А начиналось всё комично. В «Волга-Волга» он должен был просто прыгнуть в реку. За другого актёра. Осень, дублёр, холод. Чуть не утонул. А потом вдруг — получил сразу две роли. Музыканта и лесоруба. И всё — за смелость. За то, что прыгал в воду, когда другие бы уже писали заявление на отпуск. Такая у него была молодость. Настоящая.

Если бы в советском кино был рейтинг по количеству сыгранных председателей колхоза на душу артиста, Санаев взял бы золото без конкурентов. Его любили за надёжность. За то, что он не подведёт. Сыграет, как надо. Без выпендрёжа. С честными глазами и ровной спиной. В этих глазах зрители видели отца. Или дядю. Или начальника, которого не боишься. Настолько верили, что писали письма… не Санаеву, а его персонажам.

После фильма про полковника Зорина на Петровке мешки писем шли в адрес «Зорина». Люди просили защиты, помощи, даже судейских советов. Артист получал пачки из тюрем — оттуда писали заключённые. Верили, что «товарищ Зорин» их поймёт. Только в реальной жизни ему самому было некому писать.
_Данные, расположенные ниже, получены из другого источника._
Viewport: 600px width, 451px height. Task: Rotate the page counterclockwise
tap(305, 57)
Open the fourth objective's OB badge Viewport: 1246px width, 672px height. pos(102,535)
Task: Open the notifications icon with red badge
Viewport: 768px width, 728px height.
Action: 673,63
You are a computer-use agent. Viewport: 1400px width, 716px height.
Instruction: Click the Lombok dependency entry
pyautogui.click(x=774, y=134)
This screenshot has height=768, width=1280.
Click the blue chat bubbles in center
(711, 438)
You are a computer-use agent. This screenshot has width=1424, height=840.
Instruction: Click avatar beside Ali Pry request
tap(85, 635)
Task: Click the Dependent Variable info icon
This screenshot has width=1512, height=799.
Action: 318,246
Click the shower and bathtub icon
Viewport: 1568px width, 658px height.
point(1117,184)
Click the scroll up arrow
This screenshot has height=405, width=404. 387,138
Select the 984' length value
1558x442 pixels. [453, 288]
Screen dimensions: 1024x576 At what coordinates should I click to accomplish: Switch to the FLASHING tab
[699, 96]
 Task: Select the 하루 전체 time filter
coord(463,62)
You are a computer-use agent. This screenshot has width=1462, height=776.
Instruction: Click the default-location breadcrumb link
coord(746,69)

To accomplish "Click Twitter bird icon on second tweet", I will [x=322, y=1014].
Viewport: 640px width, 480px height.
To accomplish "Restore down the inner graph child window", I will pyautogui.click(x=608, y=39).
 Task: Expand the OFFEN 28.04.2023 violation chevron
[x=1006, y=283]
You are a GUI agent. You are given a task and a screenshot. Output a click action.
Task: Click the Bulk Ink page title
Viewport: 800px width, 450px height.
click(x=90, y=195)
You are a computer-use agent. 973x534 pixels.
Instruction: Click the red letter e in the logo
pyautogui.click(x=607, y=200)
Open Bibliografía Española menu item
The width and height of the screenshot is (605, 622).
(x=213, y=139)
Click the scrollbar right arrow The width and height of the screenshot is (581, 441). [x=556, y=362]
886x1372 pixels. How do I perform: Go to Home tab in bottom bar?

Он был туляк. С тех, кто кует, чинит, держится на ногах и не ноет. Отец его работал на оружейном заводе, кормил 12 детей. У них дома говорили друг другу «вы». Даже дети — родителям. Маленький Сева был непоседлив, ленив в школе, и за это его отправили на завод, потом — на гармонную фабрику. Но был у него один грех: драмкружок. За это его звали «Севка-артист».

Отец был против Москвы. Артистов он уважал… издали. Но когда сын всё же уехал, а потом позвал отца посмотреть, как он живёт — тот вернулся домой и сказал жене: «Маша, успокойся. Севка выбрал правильную дорогу». Это была первая победа Санаева. Настоящая. Не на сцене. В жизни.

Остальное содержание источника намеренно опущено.